Author | Henry Jenkins |
---|---|
Cover artist | Jean Kluge |
Language | English |
Publisher | Routledge |
Publication date | 1992 |
Publication place | United States |
Media type | |
Pages | 343 |
ISBN | 0415905729 |
Textual Poachers: Television Fans & Participatory Culture is a nonfiction book of academic scholarship written in 1992 by television and media studies scholar Henry Jenkins. [1] Textual Poachers explores fan culture and examines fans' social and cultural impacts.
Jenkins builds from a definition of "poaching" originally introduced by Michel de Certeau in his book The Practice of Everyday Life, where de Certeau differentiates between individuals who are "consumers" and others who are "poachers," depending on how they use resources put out by producers. [2] Jenkins uses this idea to introduce his term "textual poachers," which he uses to describe how some fans go through texts like favorite television shows and engage with the parts that they are interested in, unlike audiences who watch the show more passively and move on to the next thing. Specifically, fans use what they've "poached" to become producers themselves, creating new cultural materials in various analytical and creative formats from "meta" essays to fan fiction, fan art, and more. [3] In this way, Jenkins argues, fans “become active participants in the construction and circulation of textual meanings.” [4]
Textual Poachers was highly influential in the development of fan studies as a legitimate field of academic scholarship. At the time of its publication, it also introduced many new fans to media fandom itself. Textual Poachers was unusual because it celebrated fandom instead of pathologizing fan practices and fans. Certain quotes from the book became quite popular with fans, who used one as a statement on many fan-created websites in the late 1990s and early 2000s: "Fan fiction is a way of the culture repairing the damage done in a system where contemporary myths are owned by corporations instead of owned by the folk." [5]

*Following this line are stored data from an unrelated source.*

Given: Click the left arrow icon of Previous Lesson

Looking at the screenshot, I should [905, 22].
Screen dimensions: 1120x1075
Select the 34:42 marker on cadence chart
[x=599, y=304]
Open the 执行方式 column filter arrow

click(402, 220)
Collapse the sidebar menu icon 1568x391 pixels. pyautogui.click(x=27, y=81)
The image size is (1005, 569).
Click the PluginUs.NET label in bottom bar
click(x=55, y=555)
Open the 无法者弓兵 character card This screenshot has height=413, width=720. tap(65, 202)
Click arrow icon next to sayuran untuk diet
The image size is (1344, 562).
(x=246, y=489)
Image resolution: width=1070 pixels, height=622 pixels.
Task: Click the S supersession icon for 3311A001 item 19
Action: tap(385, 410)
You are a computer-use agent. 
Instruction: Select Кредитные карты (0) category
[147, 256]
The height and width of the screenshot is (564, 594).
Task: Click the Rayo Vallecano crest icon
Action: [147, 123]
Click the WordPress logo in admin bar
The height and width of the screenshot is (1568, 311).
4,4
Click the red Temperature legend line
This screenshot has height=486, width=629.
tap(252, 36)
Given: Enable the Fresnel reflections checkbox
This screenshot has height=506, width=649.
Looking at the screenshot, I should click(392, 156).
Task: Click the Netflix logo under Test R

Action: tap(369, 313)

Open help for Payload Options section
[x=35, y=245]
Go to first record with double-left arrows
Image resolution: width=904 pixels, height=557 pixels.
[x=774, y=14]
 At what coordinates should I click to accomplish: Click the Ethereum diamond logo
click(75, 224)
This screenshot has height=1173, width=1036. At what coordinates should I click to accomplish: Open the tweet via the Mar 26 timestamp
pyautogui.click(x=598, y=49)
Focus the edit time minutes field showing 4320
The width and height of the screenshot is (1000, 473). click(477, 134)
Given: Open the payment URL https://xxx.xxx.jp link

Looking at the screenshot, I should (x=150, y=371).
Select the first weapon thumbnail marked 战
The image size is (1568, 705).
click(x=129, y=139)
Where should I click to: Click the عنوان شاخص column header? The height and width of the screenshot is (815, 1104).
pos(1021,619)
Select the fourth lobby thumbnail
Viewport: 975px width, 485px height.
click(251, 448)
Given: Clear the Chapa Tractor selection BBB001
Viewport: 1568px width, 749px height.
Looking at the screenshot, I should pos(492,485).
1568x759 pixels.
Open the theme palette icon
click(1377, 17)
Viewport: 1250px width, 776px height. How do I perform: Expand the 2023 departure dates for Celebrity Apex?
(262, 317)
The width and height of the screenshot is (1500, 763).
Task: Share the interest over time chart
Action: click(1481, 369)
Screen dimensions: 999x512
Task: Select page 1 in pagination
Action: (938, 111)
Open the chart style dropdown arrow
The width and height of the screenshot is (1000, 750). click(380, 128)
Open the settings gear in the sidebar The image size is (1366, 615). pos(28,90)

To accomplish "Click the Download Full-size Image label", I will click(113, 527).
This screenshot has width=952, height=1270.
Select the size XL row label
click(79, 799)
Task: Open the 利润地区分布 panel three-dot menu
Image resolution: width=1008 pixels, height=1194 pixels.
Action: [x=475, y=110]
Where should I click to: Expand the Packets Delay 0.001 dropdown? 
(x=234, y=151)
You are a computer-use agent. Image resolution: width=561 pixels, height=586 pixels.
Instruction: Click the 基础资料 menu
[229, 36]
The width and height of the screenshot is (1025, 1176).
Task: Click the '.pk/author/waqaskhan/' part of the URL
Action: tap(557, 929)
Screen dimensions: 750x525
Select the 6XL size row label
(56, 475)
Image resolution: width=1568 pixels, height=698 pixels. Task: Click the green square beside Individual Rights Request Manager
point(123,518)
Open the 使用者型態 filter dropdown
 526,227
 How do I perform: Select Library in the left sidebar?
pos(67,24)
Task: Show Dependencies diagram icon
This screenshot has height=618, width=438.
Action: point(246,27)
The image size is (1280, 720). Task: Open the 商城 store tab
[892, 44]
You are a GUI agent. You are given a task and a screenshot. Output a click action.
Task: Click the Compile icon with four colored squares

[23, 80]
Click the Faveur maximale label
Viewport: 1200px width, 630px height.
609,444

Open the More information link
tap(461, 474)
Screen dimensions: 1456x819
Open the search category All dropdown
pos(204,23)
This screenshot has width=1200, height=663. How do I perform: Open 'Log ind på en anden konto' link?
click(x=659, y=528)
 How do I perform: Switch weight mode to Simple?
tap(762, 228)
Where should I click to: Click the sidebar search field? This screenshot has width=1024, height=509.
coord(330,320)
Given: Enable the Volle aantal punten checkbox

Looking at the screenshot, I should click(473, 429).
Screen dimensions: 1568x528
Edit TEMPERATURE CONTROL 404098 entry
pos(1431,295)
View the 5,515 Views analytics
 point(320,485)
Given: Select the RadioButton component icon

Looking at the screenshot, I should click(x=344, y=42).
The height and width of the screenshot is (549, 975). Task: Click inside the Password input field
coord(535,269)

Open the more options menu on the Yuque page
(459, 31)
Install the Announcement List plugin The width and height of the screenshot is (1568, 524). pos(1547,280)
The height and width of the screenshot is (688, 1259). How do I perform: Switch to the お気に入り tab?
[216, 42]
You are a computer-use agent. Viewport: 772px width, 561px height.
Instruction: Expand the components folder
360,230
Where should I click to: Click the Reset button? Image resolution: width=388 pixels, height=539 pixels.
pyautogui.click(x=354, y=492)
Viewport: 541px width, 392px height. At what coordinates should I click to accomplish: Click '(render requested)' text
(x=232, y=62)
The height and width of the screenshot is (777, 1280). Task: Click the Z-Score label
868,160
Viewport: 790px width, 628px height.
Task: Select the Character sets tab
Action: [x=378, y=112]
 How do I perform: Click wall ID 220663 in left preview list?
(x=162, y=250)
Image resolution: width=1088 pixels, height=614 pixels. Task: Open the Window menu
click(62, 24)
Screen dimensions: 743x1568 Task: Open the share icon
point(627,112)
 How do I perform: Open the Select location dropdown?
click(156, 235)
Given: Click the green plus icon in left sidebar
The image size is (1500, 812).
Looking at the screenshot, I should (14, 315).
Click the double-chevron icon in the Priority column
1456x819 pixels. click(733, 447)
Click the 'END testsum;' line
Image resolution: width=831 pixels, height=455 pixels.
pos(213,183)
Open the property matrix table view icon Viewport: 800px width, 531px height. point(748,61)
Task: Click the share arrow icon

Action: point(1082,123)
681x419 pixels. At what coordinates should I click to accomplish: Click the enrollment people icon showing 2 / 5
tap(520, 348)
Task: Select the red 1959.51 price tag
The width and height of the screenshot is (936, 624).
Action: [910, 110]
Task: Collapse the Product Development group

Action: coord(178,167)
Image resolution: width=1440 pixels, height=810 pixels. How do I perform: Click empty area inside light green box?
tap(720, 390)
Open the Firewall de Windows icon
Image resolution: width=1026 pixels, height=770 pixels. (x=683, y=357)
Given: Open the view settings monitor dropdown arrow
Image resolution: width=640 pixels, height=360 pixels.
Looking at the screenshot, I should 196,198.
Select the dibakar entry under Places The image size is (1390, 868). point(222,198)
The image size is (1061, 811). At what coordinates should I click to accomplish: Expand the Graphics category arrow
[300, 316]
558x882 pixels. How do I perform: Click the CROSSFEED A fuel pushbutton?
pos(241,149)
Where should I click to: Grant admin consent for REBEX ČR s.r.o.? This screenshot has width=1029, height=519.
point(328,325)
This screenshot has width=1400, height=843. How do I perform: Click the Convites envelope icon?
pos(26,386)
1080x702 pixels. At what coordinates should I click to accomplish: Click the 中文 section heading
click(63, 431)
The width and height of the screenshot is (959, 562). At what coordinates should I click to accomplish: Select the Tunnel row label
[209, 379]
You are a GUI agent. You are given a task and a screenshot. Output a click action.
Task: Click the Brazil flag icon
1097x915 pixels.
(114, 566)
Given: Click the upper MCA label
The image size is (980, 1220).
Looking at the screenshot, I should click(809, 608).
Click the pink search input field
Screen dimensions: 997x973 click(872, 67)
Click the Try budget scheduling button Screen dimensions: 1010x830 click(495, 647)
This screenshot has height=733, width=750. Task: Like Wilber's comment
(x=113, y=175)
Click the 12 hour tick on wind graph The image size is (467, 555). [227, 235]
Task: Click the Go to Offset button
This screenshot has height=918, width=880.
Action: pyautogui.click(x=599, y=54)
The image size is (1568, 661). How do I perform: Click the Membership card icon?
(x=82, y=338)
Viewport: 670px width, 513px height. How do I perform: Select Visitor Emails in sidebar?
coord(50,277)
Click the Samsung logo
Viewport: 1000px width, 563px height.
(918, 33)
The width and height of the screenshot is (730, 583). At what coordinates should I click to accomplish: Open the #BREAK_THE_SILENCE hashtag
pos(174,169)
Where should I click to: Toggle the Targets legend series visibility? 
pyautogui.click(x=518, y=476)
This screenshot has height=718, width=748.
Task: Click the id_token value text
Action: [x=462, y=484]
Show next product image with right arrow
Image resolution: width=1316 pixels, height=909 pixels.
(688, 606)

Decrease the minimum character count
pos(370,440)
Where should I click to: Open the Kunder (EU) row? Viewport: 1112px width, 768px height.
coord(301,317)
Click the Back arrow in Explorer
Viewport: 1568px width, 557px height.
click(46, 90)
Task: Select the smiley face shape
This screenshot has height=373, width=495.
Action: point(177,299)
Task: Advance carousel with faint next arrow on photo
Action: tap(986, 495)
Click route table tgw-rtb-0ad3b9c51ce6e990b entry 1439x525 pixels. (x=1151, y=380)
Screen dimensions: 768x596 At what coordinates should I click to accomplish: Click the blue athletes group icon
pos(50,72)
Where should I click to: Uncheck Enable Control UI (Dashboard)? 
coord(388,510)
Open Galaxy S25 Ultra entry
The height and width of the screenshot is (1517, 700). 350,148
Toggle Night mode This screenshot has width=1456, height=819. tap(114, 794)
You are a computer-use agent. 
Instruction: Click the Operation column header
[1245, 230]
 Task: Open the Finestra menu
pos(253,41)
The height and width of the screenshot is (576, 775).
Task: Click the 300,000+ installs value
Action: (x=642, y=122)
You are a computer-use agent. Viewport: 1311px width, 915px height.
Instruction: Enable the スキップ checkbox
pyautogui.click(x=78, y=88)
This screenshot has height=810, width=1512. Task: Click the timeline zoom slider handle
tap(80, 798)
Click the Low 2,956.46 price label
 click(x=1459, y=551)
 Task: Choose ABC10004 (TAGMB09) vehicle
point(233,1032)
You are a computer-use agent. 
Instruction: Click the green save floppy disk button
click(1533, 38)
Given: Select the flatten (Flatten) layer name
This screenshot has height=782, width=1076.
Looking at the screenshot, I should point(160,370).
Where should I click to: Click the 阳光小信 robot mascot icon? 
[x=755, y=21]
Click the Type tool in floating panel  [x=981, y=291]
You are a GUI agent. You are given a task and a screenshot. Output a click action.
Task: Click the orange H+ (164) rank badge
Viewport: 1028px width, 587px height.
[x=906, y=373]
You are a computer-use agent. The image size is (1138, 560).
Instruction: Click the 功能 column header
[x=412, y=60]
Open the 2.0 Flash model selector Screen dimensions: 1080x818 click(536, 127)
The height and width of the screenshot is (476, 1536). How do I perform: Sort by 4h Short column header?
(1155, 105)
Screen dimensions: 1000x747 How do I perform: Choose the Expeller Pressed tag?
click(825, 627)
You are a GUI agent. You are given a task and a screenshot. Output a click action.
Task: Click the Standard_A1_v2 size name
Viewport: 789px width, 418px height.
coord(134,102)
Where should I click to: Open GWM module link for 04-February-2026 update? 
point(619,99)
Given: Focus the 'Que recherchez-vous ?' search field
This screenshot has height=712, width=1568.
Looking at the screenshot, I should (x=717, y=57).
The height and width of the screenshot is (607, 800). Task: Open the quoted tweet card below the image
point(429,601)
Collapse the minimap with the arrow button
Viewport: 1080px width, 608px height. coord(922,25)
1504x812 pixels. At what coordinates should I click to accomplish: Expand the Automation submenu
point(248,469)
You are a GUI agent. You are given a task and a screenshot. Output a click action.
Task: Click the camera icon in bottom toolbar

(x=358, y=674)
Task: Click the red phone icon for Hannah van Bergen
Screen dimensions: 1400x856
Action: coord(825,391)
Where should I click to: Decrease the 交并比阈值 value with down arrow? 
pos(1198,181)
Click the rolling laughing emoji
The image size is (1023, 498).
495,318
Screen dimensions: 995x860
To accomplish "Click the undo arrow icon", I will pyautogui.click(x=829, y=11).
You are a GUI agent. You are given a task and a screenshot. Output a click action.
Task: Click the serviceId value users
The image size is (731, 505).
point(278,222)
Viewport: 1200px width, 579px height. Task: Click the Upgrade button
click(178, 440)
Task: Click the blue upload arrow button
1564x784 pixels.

An updated version of Textual Poachers was released for the book's 20th anniversary in 2012. [6] This edition replaces the Star Trek: The Next Generation fanart by fan artist Jean Kluge that served as the first edition's cover; it also includes a teaching guide and discussion questions. Jenkins collaborated with another Star Trek fan for the cover art of the new edition. [6]
Textual Poachers looks at fans and participatory culture, particularly those of popular television shows such as Saturday Night Live , Star Trek , and Alien Nation, paying attention to how fans interact with and respond to the show and each other.
Jenkins examines topics such as three aspects of fans' characteristics mode of reception: ways fans draw texts close to the realm of their lived experience, the role played by rereading within fan culture, and the process by which program information gets inserted into ongoing social interactions. He also examines gender and fanfiction, as well as fan readers.
Textual Poachers was generally well received by Jenkins's scholarly peers, though there were also questions about his decision to study fans, fanfiction, and fan culture seriously. In a 1993 review for Film Quarterly , Gregg Rickman states that Textual Poachers was "Sure to be a landmark in televisual studies" and that it was "the first work I know of to take the fans of such shows as Star Trek and Beauty and the Beast seriously." [7]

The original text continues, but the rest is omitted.